→ **INPUT DATA**

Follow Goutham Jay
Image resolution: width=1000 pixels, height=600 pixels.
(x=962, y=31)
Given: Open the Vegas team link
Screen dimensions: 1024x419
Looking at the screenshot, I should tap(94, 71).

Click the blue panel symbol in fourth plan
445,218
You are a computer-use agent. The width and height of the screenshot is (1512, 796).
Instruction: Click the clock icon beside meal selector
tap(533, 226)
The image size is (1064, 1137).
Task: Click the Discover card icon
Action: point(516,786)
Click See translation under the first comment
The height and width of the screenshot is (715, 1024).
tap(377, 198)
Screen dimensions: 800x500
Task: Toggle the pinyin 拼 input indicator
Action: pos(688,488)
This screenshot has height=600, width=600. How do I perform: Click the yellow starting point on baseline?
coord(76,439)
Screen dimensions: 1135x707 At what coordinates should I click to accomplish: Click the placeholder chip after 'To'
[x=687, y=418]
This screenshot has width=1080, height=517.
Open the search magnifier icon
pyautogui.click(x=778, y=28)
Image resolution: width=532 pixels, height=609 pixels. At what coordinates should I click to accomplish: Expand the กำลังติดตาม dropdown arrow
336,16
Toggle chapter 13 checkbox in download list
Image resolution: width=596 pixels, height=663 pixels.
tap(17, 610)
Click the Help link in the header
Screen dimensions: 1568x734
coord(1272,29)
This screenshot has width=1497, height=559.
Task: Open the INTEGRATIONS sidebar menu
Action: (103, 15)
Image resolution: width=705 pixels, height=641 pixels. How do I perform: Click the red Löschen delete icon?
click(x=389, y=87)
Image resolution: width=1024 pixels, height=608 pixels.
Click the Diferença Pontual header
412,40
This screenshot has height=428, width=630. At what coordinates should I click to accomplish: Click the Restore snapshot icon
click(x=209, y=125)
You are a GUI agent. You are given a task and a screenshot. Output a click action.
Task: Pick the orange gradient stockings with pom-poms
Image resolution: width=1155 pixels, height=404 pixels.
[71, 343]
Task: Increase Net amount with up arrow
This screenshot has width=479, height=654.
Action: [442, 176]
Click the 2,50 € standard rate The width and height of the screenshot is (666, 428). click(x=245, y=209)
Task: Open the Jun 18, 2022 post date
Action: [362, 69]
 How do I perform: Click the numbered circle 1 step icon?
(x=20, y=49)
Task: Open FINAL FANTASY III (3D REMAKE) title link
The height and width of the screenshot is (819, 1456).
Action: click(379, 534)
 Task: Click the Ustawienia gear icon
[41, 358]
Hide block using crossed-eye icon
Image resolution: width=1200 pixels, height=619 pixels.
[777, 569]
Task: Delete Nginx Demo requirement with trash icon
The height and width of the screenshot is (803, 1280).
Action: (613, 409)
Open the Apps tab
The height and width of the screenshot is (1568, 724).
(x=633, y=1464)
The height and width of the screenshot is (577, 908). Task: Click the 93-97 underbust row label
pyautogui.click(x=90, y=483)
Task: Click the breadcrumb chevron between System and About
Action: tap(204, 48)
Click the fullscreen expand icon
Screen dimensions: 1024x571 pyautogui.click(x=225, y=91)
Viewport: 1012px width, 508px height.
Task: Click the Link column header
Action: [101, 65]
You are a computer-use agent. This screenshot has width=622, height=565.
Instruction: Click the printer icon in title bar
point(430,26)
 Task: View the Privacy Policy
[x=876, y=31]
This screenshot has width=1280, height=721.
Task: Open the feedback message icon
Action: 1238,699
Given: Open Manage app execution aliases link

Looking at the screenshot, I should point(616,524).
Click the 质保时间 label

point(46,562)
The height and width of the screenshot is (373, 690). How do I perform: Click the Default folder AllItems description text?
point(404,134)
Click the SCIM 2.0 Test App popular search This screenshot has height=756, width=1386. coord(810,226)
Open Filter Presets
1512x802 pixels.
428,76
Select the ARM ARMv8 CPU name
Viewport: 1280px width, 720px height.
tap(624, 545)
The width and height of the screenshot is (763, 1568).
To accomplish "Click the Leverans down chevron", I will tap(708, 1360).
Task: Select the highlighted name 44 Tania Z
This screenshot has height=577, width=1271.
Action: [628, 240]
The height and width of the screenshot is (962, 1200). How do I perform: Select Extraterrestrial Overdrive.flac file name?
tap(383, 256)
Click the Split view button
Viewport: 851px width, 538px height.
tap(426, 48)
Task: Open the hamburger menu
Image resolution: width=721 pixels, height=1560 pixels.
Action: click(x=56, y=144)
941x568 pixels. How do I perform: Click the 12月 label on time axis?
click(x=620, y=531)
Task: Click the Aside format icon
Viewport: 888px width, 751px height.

→ **EXERCISE**
If a line above contains the word "computer", it counts; state how many lines count, and nothing more.

→ **RESPONSE**
2